Bangunan yang terbakar diketahui milik Rohadi. Lokasi tersebut persis disamping perlintasan rel ganda kereta api, Kelurahan Tambakrejo, hanya berjarak kurang lebih 10 meter. Bangunan semi permanen tersebut terlihat hangus, rata dengan tanah. Belasan petugas dari Dinas Kebakaran Kota Semarang juga masih berjibaku memadamkan api.
Sementara, pemilik bangunan tersebut juga terlihat masih syok. Pria ini juga belum bisa mengetahui jumlah total kerugian yang dialaminya.
"Maaf, kepalanya masih pusing. Barang habis semua," katanya singkat, di lokasi kejadian kepada Jawa Pos Radar Semarang, Kamis (27/4).
Belum diketahui secara pasti penyebab munculnya api. Informasi yang diperoleh, kali pertama yang mengetahui kebakaran ini adalah warga yang sedang berada di bangunan bengkel sepeda motor, depan gudang rosok. Tanpa sengaja melihat api yang sudah membesar dan membakar gudang rosok bagian utara.

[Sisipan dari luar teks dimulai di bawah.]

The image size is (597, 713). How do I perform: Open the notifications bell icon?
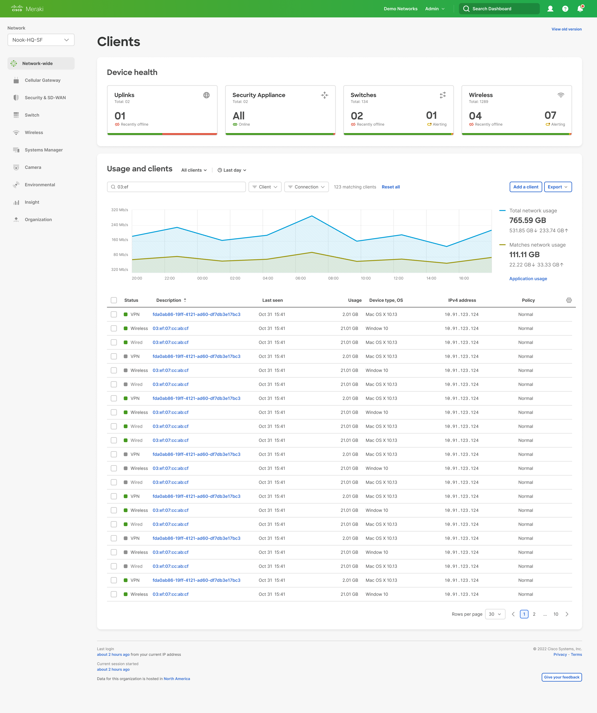pos(580,8)
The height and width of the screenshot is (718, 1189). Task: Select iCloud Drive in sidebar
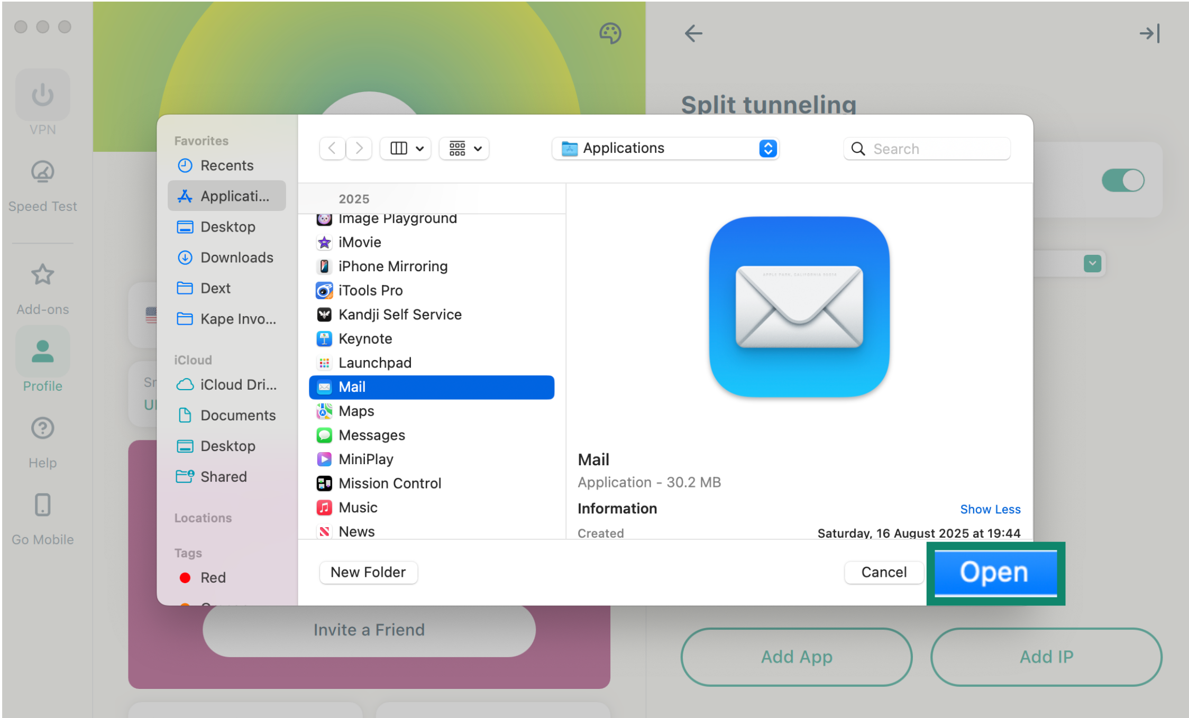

"Orang-orang ya langsung keluar, nyari alat seadanya memadamkan api. Tapi sudah tak terkendali, semakin membesar," kata warga sekitar, Jafar.
Api berhasil dipadamkan setelah Dinas Pemadam Kebakaran mengerahkan tujuh unit mobil Damkar. Kapolsek Gayamsari, Kompol Hengky Prasetyo menyampaikan tidak adanya korban jiwa dalam kejadian ini, dan hanya kerugian materiil. Namun pihaknya belum bisa menyebutkan berapa jumlah kerugian tersebut. Penyebab kebakaran ini, Hengky juga mengatakan masih dalam penyelidikan.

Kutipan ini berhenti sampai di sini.